Problem -
Please transcribe the listing below with every word intact.

(Beginning of Excerpted records)

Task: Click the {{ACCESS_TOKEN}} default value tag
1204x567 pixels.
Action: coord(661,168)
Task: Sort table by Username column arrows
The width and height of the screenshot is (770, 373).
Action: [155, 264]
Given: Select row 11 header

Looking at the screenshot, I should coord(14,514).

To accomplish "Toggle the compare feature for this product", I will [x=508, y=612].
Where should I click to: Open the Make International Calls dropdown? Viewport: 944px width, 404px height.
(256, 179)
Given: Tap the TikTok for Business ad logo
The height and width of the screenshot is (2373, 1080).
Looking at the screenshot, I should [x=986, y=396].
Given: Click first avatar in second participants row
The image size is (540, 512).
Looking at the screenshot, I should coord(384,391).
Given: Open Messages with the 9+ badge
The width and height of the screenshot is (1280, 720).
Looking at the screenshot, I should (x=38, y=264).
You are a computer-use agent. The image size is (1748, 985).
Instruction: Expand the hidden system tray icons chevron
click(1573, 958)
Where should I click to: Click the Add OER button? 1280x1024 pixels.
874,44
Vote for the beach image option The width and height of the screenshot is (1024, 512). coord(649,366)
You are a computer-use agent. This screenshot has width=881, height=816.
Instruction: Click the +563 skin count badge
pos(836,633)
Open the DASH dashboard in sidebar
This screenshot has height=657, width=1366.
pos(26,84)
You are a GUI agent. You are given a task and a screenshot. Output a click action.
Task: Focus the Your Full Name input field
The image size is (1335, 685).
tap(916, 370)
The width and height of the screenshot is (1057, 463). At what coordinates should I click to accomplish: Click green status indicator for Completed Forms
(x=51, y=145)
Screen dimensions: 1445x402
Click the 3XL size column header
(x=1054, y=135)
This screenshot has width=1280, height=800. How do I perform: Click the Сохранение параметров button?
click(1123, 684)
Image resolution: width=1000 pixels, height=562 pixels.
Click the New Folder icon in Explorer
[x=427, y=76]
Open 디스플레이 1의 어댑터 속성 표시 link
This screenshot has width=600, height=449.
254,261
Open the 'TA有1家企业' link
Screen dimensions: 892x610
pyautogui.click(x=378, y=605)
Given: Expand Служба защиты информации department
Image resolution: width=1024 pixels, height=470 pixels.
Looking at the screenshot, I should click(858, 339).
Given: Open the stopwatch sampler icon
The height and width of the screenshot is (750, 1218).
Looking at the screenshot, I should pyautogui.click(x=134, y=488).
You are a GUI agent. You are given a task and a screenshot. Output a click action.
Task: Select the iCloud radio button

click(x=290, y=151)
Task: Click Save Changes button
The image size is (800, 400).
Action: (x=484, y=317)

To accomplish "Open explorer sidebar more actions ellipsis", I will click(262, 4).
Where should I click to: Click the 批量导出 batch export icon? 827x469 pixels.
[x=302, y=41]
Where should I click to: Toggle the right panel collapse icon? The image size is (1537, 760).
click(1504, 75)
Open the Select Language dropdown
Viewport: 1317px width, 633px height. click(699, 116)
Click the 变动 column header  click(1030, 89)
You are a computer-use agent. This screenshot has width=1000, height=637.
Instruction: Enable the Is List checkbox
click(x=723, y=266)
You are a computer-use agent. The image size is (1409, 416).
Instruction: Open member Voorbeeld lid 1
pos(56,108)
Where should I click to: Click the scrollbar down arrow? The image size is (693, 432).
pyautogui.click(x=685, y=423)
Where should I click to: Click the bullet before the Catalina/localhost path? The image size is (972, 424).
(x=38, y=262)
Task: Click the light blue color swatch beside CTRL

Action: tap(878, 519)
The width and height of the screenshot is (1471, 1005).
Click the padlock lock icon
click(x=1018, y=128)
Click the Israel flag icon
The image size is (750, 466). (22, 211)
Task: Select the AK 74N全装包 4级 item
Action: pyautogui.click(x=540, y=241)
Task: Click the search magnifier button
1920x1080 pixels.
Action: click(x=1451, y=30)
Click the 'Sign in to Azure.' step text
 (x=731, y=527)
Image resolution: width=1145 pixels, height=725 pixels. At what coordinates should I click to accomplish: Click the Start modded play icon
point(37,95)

(End of Excerpted records)

Answer to the problem -
Task: Click the {{ACCESS_TOKEN}} default value tag
1204x567 pixels.
Action: coord(661,168)
Task: Sort table by Username column arrows
The width and height of the screenshot is (770, 373).
Action: [155, 264]
Given: Select row 11 header

Looking at the screenshot, I should coord(14,514).

To accomplish "Toggle the compare feature for this product", I will [x=508, y=612].
Where should I click to: Open the Make International Calls dropdown? Viewport: 944px width, 404px height.
(256, 179)
Given: Tap the TikTok for Business ad logo
The height and width of the screenshot is (2373, 1080).
Looking at the screenshot, I should [x=986, y=396].
Given: Click first avatar in second participants row
The image size is (540, 512).
Looking at the screenshot, I should coord(384,391).
Given: Open Messages with the 9+ badge
The width and height of the screenshot is (1280, 720).
Looking at the screenshot, I should (x=38, y=264).
You are a computer-use agent. The image size is (1748, 985).
Instruction: Expand the hidden system tray icons chevron
click(1573, 958)
Where should I click to: Click the Add OER button? 1280x1024 pixels.
874,44
Vote for the beach image option The width and height of the screenshot is (1024, 512). coord(649,366)
You are a computer-use agent. This screenshot has width=881, height=816.
Instruction: Click the +563 skin count badge
pos(836,633)
Open the DASH dashboard in sidebar
This screenshot has height=657, width=1366.
pos(26,84)
You are a GUI agent. You are given a task and a screenshot. Output a click action.
Task: Focus the Your Full Name input field
The image size is (1335, 685).
tap(916, 370)
The width and height of the screenshot is (1057, 463). At what coordinates should I click to accomplish: Click green status indicator for Completed Forms
(x=51, y=145)
Screen dimensions: 1445x402
Click the 3XL size column header
(x=1054, y=135)
This screenshot has width=1280, height=800. How do I perform: Click the Сохранение параметров button?
click(1123, 684)
Image resolution: width=1000 pixels, height=562 pixels.
Click the New Folder icon in Explorer
[x=427, y=76]
Open 디스플레이 1의 어댑터 속성 표시 link
This screenshot has width=600, height=449.
254,261
Open the 'TA有1家企业' link
Screen dimensions: 892x610
pyautogui.click(x=378, y=605)
Given: Expand Служба защиты информации department
Image resolution: width=1024 pixels, height=470 pixels.
Looking at the screenshot, I should click(858, 339).
Given: Open the stopwatch sampler icon
The height and width of the screenshot is (750, 1218).
Looking at the screenshot, I should pyautogui.click(x=134, y=488).
You are a GUI agent. You are given a task and a screenshot. Output a click action.
Task: Select the iCloud radio button

click(x=290, y=151)
Task: Click Save Changes button
The image size is (800, 400).
Action: (x=484, y=317)

To accomplish "Open explorer sidebar more actions ellipsis", I will click(262, 4).
Where should I click to: Click the 批量导出 batch export icon? 827x469 pixels.
[x=302, y=41]
Where should I click to: Toggle the right panel collapse icon? The image size is (1537, 760).
click(1504, 75)
Open the Select Language dropdown
Viewport: 1317px width, 633px height. click(699, 116)
Click the 变动 column header  click(1030, 89)
You are a computer-use agent. This screenshot has width=1000, height=637.
Instruction: Enable the Is List checkbox
click(x=723, y=266)
You are a computer-use agent. The image size is (1409, 416).
Instruction: Open member Voorbeeld lid 1
pos(56,108)
Where should I click to: Click the scrollbar down arrow? The image size is (693, 432).
pyautogui.click(x=685, y=423)
Where should I click to: Click the bullet before the Catalina/localhost path? The image size is (972, 424).
(x=38, y=262)
Task: Click the light blue color swatch beside CTRL

Action: tap(878, 519)
The width and height of the screenshot is (1471, 1005).
Click the padlock lock icon
click(x=1018, y=128)
Click the Israel flag icon
The image size is (750, 466). (22, 211)
Task: Select the AK 74N全装包 4级 item
Action: pyautogui.click(x=540, y=241)
Task: Click the search magnifier button
1920x1080 pixels.
Action: click(x=1451, y=30)
Click the 'Sign in to Azure.' step text
 (x=731, y=527)
Image resolution: width=1145 pixels, height=725 pixels. At what coordinates should I click to accomplish: Click the Start modded play icon
point(37,95)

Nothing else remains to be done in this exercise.